··· Passage to read ···

CMDB skills¶
Four skills cover the connector lifecycle for CMDB sources. Each carries a CMDB specific reference. The procedural body of each skill is at Connector skills.
analyze-source: CMDB reference¶
Facts the analyze-source skill needs to write a complete Reference section for a CMDB source.
Applicable REQ-IDs¶
From mkdocs/docs/platform/reference/catalog.md. CMDB sources emit entities, not findings.
- Apply:
REQ-ING-AUTH,REQ-ING-PAG,REQ-ING-RL,REQ-ING-HWM,REQ-TRF-MAP,REQ-TRF-TS,REQ-DQ. - Do not apply:
REQ-TRF-SEV,REQ-TRF-STS,REQ-DEDUP. CMDB sources emit no findings, so severity, status, and cross tool deduplication are not exercised.
The ServiceNow column of the traceability matrix confirms this set: REQ-TRF-SEV, REQ-TRF-STS, and REQ-DEDUP are N/A.
Default severity¶
N/A. CMDB sources emit no findings. The Enumerations sub-fact in the Reference section records this explicitly rather than fabricating a severity vocabulary.

···

» **What the exercise asks**
Please continue the CMDB skills reference above, picking up right after its last sentence.

··· Excerpted data ···

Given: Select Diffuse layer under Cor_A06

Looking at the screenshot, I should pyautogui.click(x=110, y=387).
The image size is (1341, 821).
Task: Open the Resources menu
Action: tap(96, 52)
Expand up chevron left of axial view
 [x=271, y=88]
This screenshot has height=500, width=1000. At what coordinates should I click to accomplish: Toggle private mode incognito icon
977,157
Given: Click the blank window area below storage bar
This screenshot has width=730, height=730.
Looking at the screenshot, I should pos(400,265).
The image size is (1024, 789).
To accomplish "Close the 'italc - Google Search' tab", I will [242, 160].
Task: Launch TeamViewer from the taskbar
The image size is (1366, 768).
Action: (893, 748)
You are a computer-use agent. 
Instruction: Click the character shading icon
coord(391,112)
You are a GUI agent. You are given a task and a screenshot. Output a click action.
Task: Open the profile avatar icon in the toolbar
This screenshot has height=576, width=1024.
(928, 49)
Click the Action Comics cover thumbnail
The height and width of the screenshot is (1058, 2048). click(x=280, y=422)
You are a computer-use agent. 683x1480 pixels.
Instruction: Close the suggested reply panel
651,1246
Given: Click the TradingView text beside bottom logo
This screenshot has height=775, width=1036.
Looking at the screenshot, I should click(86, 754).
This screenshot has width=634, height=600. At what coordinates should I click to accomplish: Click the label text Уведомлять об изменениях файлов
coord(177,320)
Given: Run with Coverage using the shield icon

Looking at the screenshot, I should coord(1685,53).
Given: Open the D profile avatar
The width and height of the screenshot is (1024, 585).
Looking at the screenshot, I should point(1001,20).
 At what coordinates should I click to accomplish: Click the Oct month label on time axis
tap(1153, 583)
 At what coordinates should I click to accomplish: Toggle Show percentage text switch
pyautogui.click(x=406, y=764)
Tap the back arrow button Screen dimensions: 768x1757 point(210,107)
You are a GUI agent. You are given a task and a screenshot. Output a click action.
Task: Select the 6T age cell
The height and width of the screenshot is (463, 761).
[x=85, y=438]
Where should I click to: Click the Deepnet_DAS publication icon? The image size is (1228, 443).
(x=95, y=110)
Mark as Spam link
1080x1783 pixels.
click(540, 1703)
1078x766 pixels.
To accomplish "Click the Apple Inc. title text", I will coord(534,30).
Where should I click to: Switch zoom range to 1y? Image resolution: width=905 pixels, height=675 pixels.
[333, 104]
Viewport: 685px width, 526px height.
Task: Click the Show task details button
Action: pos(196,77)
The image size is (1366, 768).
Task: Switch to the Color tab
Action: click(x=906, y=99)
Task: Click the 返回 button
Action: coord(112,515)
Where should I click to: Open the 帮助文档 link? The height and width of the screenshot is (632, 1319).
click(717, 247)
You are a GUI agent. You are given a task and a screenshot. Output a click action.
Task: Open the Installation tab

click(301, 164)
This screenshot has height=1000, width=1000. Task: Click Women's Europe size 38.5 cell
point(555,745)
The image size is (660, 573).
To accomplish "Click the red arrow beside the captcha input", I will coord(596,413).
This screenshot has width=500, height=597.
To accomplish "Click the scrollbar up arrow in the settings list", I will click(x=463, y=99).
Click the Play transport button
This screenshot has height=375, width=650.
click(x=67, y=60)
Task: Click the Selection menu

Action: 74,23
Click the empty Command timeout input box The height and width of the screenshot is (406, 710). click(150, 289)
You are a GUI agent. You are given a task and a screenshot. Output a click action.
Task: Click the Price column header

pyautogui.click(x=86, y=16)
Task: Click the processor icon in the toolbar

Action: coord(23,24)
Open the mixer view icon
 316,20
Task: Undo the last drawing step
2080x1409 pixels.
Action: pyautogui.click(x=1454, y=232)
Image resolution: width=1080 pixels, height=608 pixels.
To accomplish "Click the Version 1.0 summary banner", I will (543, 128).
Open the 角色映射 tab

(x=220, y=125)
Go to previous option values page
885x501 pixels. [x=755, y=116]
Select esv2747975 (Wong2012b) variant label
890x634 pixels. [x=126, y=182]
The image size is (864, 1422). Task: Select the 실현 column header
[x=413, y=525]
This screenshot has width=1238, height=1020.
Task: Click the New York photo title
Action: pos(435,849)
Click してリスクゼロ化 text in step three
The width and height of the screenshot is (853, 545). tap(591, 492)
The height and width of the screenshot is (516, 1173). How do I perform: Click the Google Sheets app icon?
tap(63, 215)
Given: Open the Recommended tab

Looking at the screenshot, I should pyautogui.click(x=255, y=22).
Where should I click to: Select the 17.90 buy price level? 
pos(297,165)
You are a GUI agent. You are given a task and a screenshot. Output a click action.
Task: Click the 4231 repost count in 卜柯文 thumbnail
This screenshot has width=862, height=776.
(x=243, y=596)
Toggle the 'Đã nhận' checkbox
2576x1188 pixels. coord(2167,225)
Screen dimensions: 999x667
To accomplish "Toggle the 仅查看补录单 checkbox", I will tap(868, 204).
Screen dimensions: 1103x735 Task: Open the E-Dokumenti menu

···

» **Exercise output**
Incremental strategy¶
Native high water mark column (updated_at style; sys_updated_on in ServiceNow) is universal across CMDB sources per the capability contract. The connector advances the HWM per run and persists it to the state table. Webhook overlay is permitted where the source supports outbound notifications. Full reload is reserved for the rare case of a source exposing neither.
Deduplication key¶
Not applicable. CMDB ingests entities (applications, teams, ownership), not findings. The standardized dedup pattern targets silver.findings and is not exercised by entity ingestion.
Target Silver tables¶
silver.applications, silver.teams, silver.app_repo_mapping per the Silver Entity Mapping requirements at mkdocs/docs/platform/reference/canonical-mapping.md#silver-entity-mapping-requirements. The Resource schema excerpt in the Reference section should map source fields to these standardized entity columns.
Authentication norms¶
Basic auth service account or OAuth 2.0 client credentials per the CMDB capability contract. The connector resolves credentials from the platform secret scope (REQ-ING-AUTH).
Ingestion tooling preference¶
Standard preference order applies: Lakeflow Connect, then Databricks SDK, then dlt. CMDB sources are well served by Lakeflow Connect where a managed connector exists. Otherwise the SDK path covers the offset based pagination cleanly.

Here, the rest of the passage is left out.